FOR any other fighter coming off a first professional loss, any win would have sufficed. However, for Lawrence Okolie, a man who has made a habit of winning fights but losing fans, there was never any question as to what he needed from tonight’s (May 24) WBC bridgerweight title challenge in Poland. The truth is, he needed to do more than just beat Lucasz Rozanski, the champion, in order to breathe life into his career again. He needed to beat him in a manner that stood out and caught the eye. He needed to make a statement.

This was all part of the plan going in, something to which Okolie alluded when speaking to Boxing News on Tuesday evening. He then confirmed the details of the plan just hours before the fight when claiming his target – that is, his ideal result – would be a first-round stoppage, ensuring both a quick night and a return to the power-punching exploits of old.

That he was able to go on and secure this ideal result, halting Rozanski at the 2:55 mark of round one after dropping him three times, speaks volumes. It is a testament not only to Okolie’s self-belief – something that no doubt needed repairing after losing his WBO cruiserweight title last year – but also his punch power, which, in truth, has never really been in doubt. Certainly, on the evidence tonight, Rozanski had never been hit quite as hard or as accurately; the look on his face following the first Okolie right hand a dead giveaway. He complained along the way that some right hands were landing around the back of the head, yet the reality is that Okolie was just too big, too long, too sharp and too precise with that particular shot: the right. When letting it go, he would invariably unsettle Rozanski, even in the first minute, and it wasn’t long in fact before the Pole was dropped to the canvas as a result of the sheer force of it. The first knockdown was clear, the second a little messier, while the third, undoubtedly the pick of the bunch, saw Okolie turn his straight right hand into an uppercut, piercing Rozanski’s guard and causing him to pretzel up along the bottom rope, his senses well and truly scrambled.

He did, to his credit, manage to make it to his feet, Rozanski, but the referee, Daniel Van de Wiele, took one look into the champion’s eyes and realised the sensible decision now was to avoid the inevitable.

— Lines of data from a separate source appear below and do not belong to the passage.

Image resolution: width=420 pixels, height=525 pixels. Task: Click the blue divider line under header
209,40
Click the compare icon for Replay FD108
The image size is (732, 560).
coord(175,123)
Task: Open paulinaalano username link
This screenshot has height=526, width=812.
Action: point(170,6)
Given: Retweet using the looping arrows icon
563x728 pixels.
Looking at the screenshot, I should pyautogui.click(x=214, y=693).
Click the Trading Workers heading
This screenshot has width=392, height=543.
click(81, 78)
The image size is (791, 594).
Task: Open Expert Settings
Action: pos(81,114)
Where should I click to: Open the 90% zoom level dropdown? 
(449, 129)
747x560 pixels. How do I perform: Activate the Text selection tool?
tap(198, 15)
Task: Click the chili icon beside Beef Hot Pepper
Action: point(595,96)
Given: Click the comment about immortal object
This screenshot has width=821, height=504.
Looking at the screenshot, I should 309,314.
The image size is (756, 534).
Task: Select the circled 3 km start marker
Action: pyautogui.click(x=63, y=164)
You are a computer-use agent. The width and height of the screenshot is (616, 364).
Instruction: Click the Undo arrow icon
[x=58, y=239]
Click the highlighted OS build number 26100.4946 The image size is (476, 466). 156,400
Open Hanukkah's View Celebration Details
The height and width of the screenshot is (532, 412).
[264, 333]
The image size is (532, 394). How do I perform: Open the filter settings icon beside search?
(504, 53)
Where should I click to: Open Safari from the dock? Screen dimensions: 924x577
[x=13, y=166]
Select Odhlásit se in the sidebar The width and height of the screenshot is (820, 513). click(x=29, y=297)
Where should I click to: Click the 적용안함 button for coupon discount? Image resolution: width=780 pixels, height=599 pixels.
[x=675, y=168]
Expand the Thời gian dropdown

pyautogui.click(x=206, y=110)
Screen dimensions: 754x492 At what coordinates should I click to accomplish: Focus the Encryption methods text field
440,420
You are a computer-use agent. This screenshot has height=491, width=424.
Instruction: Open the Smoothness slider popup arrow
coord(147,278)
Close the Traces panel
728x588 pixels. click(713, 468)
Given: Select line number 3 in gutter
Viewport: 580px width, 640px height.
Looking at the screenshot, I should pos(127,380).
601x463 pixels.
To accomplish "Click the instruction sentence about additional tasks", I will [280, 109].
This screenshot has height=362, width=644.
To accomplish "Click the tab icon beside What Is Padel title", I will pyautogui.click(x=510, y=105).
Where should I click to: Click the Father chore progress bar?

Which is precisely what he did, waving the fight off inside three minutes.

Thirteen months ago, of course, the shoe was on the other foot, with Rozanski catching Allen Babic cold and forcing a first-round stoppage to win this very belt, the WBC bridgerweight crown. Tonight, however, he really had no answer for Okolie and it became clear rather quickly that Okolie is very much a level above the likes of Rozanski and Babic and that only the introduction of the bridgerweight weight class, sandwiched as it is between cruiserweight and heavyweight, would manage to produce a fight like this; a mismatch masquerading as a world title fight.

It remains to be seen where Okolie, 20-1 (15), now goes from here. On the one hand, tonight’s performance was a reminder of the 31-year-old’s punch power and his impressive athletic ability, yet, on the other hand, it also served as a stark reminder of just what bridgerweight currently represents on the world stage. That is to say, it is still very much a division in its infancy, with its talent pool short on talent, and therefore it would almost be a shame if Okolie, someone who claims his cruiserweight days are behind him, sticks around there too long. His hope, he told me earlier this week, is that some of the British cruiserweights might soon join him at bridgerweight, but that could just be a case of wishful thinking.

“I do think with the bridgerweight belt, if any of them felt like they wanted to come up and have a little bit of a go there, they could,” he said on Tuesday. “I know (Richard) Riakporhe is probably going to struggle for weight, and I know Chris (Billam-Smith) is as well. If they wanted to dance at bridgerweight, we could do that. But we’ll see.”

Either way, Okolie should tonight be praised for winning a fight he needed to win and also winning it in the manner in which it needed to be won. That, for any fighter, is something always easier said than done, yet for someone like Lawrence Okolie, a man of whom so much is expected and a man whose wins have in the past sometimes been unsatisfactory, this was arguably the most crucial victory of his career to date.